Hence, the shift in projecting its image as a Lebanese national movement seemed to be an intelligent tactic meant to appeal to a broader public.
Tony Badran, a research fellow at the Foundation for Defense of Democracies, tells the Post that the assessment that Hezbollah was becoming a Lebanese movement separated from Iran was wrong. Hezbollah must be understood as a result of an intra-Iranian power struggle, he says.
In an article explaining this in The Washington Post, Badran wrote, “The struggle was between two factions of the anti-shah opposition: the Islamic Republic Party and the Liberation Movement of Iran. After the shah was ousted these two groups fought for control and both had men who had been operating and training out of Lebanon in the mid- 1970s.”

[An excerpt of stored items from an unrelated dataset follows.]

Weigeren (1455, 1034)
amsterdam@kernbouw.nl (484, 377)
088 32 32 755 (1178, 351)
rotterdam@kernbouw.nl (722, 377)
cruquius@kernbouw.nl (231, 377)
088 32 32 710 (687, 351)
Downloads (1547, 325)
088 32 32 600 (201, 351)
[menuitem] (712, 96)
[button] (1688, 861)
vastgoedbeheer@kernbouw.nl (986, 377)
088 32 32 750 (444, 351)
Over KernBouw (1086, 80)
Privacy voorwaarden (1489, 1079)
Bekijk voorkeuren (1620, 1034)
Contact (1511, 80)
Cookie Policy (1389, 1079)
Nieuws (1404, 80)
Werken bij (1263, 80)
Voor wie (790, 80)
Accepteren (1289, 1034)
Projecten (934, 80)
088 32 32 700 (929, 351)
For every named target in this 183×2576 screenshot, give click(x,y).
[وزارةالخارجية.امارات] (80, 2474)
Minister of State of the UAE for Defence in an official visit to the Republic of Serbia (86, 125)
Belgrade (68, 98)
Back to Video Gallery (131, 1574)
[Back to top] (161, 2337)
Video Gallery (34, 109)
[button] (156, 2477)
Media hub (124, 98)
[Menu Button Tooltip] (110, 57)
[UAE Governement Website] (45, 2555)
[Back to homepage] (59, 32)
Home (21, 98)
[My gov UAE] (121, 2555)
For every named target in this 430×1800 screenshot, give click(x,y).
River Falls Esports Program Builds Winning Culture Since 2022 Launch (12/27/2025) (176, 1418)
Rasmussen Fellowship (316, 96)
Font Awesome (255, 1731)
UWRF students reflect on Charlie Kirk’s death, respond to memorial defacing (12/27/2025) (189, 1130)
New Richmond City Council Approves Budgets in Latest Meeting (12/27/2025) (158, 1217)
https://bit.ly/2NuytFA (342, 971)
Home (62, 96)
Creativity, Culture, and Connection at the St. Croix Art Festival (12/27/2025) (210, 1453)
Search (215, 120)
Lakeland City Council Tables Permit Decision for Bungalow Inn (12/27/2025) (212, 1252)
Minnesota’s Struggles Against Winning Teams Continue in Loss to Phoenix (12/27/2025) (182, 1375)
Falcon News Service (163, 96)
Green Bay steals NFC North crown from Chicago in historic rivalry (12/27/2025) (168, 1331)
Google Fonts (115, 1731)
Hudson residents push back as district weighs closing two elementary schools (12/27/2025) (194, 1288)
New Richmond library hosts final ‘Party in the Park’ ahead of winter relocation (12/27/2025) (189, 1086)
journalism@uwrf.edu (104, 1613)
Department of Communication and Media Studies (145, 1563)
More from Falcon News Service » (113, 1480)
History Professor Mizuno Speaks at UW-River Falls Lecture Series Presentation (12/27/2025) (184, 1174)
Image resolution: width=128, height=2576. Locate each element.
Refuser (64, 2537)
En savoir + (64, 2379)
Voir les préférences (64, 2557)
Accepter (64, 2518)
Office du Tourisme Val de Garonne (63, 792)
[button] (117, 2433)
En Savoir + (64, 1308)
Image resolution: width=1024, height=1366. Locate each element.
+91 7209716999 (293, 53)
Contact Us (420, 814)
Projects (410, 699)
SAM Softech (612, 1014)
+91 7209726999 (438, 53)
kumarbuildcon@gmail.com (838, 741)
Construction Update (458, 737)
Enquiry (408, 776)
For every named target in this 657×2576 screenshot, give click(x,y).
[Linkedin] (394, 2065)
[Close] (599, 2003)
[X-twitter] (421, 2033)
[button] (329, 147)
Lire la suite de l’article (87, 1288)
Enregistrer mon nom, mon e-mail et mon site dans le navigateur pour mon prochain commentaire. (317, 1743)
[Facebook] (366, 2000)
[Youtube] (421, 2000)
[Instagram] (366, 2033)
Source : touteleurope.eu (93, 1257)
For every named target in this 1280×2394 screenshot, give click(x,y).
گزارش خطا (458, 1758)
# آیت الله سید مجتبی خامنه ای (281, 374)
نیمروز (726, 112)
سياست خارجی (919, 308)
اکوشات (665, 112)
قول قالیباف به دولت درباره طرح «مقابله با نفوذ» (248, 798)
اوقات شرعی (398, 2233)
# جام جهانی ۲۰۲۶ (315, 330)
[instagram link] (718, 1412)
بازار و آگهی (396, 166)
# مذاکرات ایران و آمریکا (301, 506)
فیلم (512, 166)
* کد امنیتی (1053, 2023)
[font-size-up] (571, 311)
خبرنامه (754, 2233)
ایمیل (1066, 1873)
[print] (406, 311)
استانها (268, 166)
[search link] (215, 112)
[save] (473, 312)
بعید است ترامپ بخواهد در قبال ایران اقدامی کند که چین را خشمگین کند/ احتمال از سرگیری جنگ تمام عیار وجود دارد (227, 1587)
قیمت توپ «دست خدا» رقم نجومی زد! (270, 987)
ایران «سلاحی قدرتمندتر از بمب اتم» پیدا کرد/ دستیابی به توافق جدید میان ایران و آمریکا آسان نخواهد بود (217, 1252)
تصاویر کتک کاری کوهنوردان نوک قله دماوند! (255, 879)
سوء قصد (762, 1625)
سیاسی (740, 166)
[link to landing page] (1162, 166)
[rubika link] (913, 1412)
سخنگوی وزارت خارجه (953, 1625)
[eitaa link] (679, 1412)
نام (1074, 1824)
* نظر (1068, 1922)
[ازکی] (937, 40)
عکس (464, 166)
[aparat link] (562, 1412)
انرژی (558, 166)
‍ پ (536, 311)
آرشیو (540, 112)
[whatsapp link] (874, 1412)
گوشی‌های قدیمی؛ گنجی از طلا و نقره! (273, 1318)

The Islamic Republic Party was associated with Ayatollah Khomeini, who eventually took control in Iran. His followers in Lebanon viewed the Islamic Republic Party and the Liberation Movement of Iran, associated with Shi’ite cleric Musa Sadr, “as a threat and used the Office of Liberation Movements – the predecessor of the infamous Quds Force, a special unit in the Revolutionary Guards Corps responsible for overseas operations – cloned their structures in Lebanon as a means to counter Sadr and the LMI [Liberation Movement of Iran] and extend their own influence. They called themselves Hezbollah.”
Hezbollah’s loyalty to Iran was never in doubt, it simply played the Lebanese political game.
There have been numerous reports of Hezbollah and Iran’s involvement in the war in Syria, as they fear an Assad loss would hurt their regional influence.
Both see the world through a Shi’te lens, and everywhere they look, they see the Shia being killed and persecuted.
Whether it is Sunni bombings against Shia in Iraq or in Pakistan, they feel that their position is under siege.
Joel Parker, a Phd candidate at the Moshe Dayan Center, tells the Post that “this fits the Iranian-Syria narrative that there is a grand conspiracy that combines Riyadh, Washington and Tel Aviv.” He points out that in a recent article in the Iranian-backed Arabic news channel Al-Alam, the rhetoric avoids attacking all Sunnis, but directs its ire against the Saudi regime.
This is because it is important for them not to make all Sunnis the enemy as they try to find common ground with the new Islamist regimes in the region, such as Egypt. The article in Al-Alam blamed the Saudis for supposedly funding violence against Muslims in places such as Afghanistan, Pakistan and Syria.
Badran also said, “The birth of Hezbollah is thoroughly an Iranian affair, not a Lebanese one.” He adds that you cannot even call it a “proxy” since it is more like an “organic extension” of Iran and their people who are responsible for exporting the revolution.
He says that Hezbollah men originally were involved in sniper operations, targeting Syrian protesters, and later involvement increased as they moved to cover the flanks of Syrian forces near the Syrian-Lebanon border.
The recent assassination in Syria of Iranian Gen. Hassan Shateri demonstrates that Iran and Hezbollah are working feverishly, and in a coordinated manner, to keep Assad in power. Shateri was the highest-ranking Iranian official killed outside Iran and was responsible for the build-up of Hezbollah’s military network since the end of the 2006 war in Lebanon. His death sent a worrying signal to the Iranian-Hezbollah axis, that the Assad regime is in serious peril, but it is quite likely that they will double down – pushing even harder to keep their man in power in Damascus.